TV's Second Chance for Trans Representation—the Right Way
When it debuted in 2004, The L Word was a lot of things: groundbreaking, provocative, a little bit campy. One of the first shows ever to focus on the lives of queer women, the Los Angeles–set Showtime series was a minor hit, running for six drama-filled, cable-ready seasons. It was also, in hindsight, problematic.
Though not as lacking in diversity as other shows, its cast was still predominantly well-off and white. It relied on tropes as often as it tried to escape them. Needless to say, as news has spread that a new run of The L Word is imminent, former fans of the show are experiencing feelings ranging from anxious to tentatively excited. As a trans man, I’m worried. Worried about one character in particular: Max.
Max Sweeney, played by Daniela Sea, made his first appearance in Season 3 as Moira, the former flame of series regular—and character routinely voted Least Likable—Jenny Schecter. After the pair reconnects in their hometown, Max returns to LA with Jenny, and following a brief questioning period, begins transitioning from female to male—and that’s where the problems begin.
Max, as one of the first trans men on TV, had a lot on his shoulders. He had to represent the struggles trans men face, but he also had to do it with limited time in a series of one-hour(ish) episodes. Unfortunately for Max, this meant he embodied nearly every horrible trope about trans men possible. He buys black market testosterone and becomes aggressive almost immediately; his sexuality flips like a light switch as his attraction to women is replaced with an attraction to men; he grows a beard overnight. In 2019, these storylines would appear flat, one-dimensional. In 2006, when Max was first introduced, they took the opportunity to present audiences with a genuine trans character and turned it into a series of stereotypes.
But even more than his characterization onscreen, Max’s biggest shortcoming was that he was played not by a trans man but by a cis woman. Today, trans actors play trans characters in all manner of programming, from Laverne Cox on Orange Is the New Black to the majority of the cast of Pose, but as Max transitioned on The L Word his appearance—basically Sea with a fake beard pasted on—became almost comical, making it hard to take him seriously as a character, and as a man.

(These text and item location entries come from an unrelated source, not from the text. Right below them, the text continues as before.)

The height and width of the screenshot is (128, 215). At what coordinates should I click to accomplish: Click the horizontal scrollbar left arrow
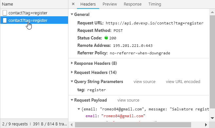pos(71,125)
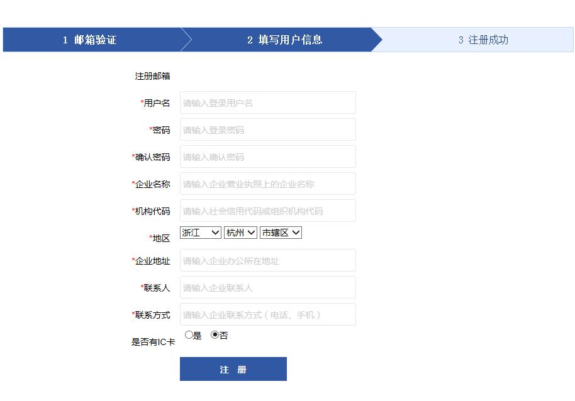Click the 注册成功 step three tab
Viewport: 575px width, 401px height.
(483, 40)
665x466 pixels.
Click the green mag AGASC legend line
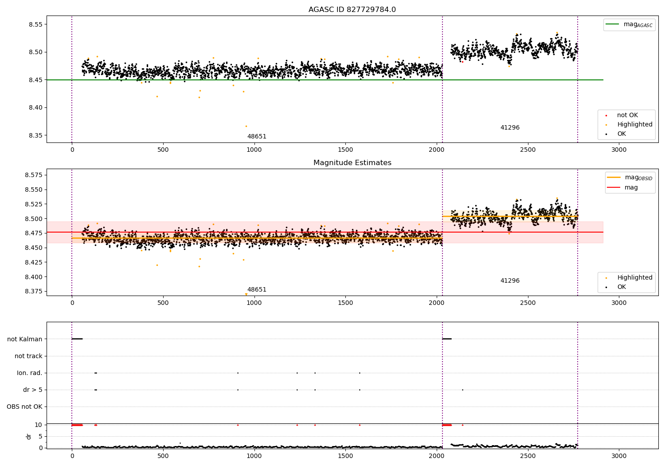click(612, 24)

“Max in 2006 was a really good example of cis people telling a trans narrative with no trans people involved, point blank,” says transgender filmmaker Rhys Ernst, adding that he was both grateful for, and frustrated by, the character's storyline.

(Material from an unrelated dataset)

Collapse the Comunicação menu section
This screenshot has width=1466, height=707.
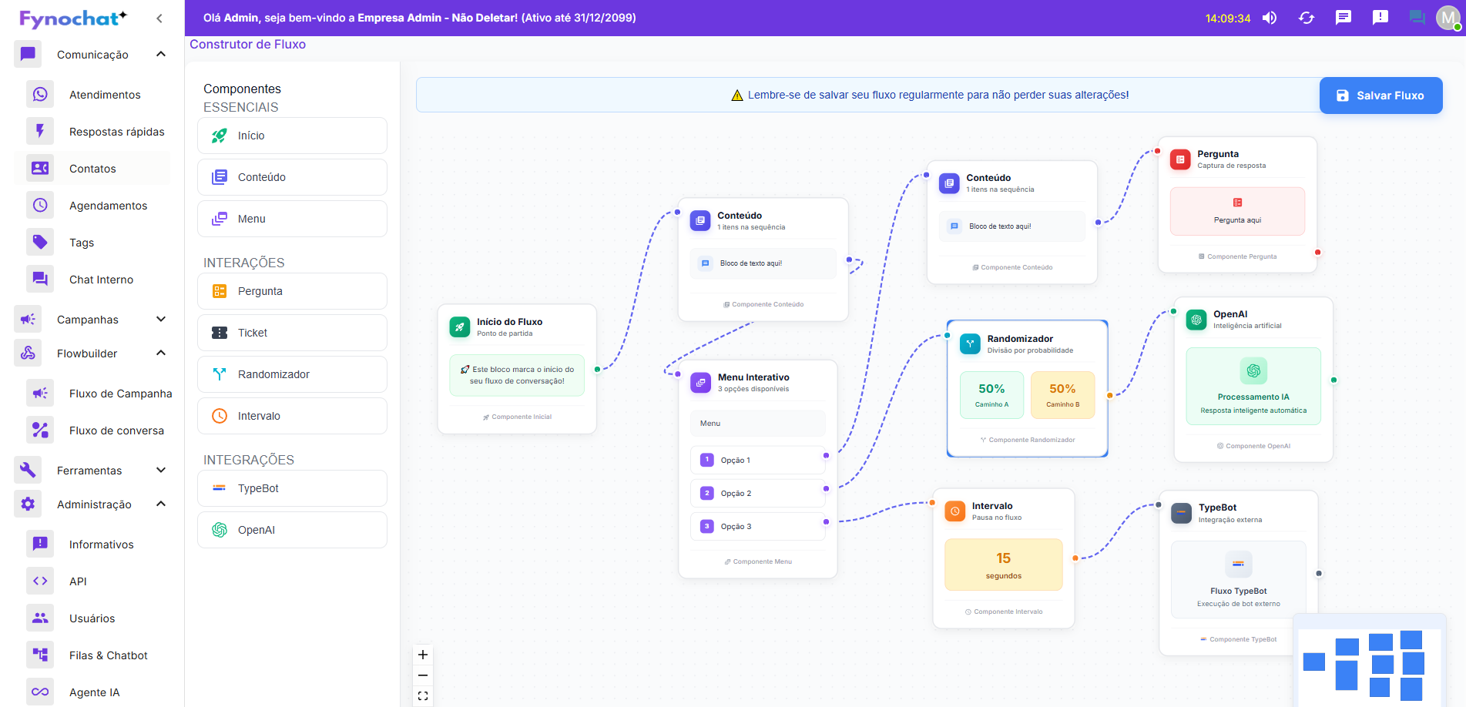coord(161,54)
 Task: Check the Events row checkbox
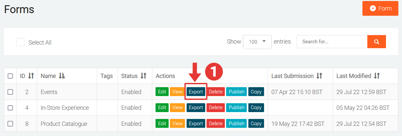click(x=10, y=92)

Now, as Showtime embarks on a new L Word, there’s an opportunity for the show to redeem itself from its past mistakes. The new series, which the network promises will have “a new generation of self-possessed LGBTQIA characters,” can have trans characters played by trans people. It’s a chance The Danish Girl, Transparent, and Boys Don’t Cry won’t ever get, and it’s the kind of thing that could prove instructive the next time Scarlett Johansson considers playing a trans man.
There are so many great examples of nuanced trans characters on television right now, but only a handful of those are transmasculine. The majority of Americans say they’ve never met a trans person (or at least didn’t realize they had). And when cis actors take on trans roles, it plays into a narrative that trans people are just “dressing up” as a different gender than the one they were assigned at birth, which is why positive representation is so essential.
There’s no word one way or the other on whether Max will even be included in the reboot. But with the benefit of 10 years of hindsight and an understanding that 10 years of testosterone can drastically change someone’s appearance, The L Word could bring back Max not with Daniela Sea, but with an actual trans male actor.
A lot can, and has, happened in the 15 years since The L Word debuted. Not only is there more awareness of trans issues, there’s more room in the show’s storyline for those stories. By now, Max could have a 10-year-old child, opening up lots of plot possibilities beyond the struggles that come with his gender. Even if Max doesn’t return, with a new generation, The L Word could introduce more, and more nuanced, trans characters, a process that could bring more trans writers and actors. I hope they do.